TASK PROMPT – Below are entries; print them exactly from the first line through the one containing "Boletín Fiscal Aduanero (560, 1604)".

++++ DATA FOR ANALYSIS ++++

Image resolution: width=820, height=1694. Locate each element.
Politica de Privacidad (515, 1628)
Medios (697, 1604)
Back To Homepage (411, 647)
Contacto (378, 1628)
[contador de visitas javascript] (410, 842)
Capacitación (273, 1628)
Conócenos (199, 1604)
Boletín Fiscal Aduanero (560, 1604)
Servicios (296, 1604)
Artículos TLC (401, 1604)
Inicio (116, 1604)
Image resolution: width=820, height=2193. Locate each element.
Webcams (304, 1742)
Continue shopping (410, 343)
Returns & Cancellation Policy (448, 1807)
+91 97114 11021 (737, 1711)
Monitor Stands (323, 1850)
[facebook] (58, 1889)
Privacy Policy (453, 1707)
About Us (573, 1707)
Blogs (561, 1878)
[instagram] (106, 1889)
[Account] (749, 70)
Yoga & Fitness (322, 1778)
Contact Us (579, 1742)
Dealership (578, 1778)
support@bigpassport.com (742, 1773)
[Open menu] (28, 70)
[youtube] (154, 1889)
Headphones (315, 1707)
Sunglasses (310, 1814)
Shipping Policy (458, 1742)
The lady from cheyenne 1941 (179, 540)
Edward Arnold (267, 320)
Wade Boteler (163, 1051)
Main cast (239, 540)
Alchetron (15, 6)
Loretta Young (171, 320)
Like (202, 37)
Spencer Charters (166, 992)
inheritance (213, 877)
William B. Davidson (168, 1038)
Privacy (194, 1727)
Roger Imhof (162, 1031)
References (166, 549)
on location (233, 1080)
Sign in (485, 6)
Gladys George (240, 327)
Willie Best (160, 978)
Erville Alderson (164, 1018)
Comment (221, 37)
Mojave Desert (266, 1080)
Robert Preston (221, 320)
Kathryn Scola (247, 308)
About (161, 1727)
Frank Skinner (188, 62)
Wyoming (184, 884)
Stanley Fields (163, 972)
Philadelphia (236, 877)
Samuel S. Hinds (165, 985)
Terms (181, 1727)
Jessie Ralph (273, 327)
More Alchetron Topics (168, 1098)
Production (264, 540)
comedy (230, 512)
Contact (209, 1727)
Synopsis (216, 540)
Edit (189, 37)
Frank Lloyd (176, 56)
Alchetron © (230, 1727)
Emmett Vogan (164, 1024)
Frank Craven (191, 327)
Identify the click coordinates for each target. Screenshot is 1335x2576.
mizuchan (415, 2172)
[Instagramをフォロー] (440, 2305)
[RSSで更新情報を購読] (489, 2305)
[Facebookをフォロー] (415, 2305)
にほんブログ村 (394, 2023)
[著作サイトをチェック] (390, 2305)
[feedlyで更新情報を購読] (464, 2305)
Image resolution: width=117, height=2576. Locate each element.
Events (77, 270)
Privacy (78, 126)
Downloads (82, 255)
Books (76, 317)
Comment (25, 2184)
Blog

++++

ANSWER FOR THE TASK –
Image resolution: width=820, height=1694. Locate each element.
Politica de Privacidad (515, 1628)
Medios (697, 1604)
Back To Homepage (411, 647)
Contacto (378, 1628)
[contador de visitas javascript] (410, 842)
Capacitación (273, 1628)
Conócenos (199, 1604)
Boletín Fiscal Aduanero (560, 1604)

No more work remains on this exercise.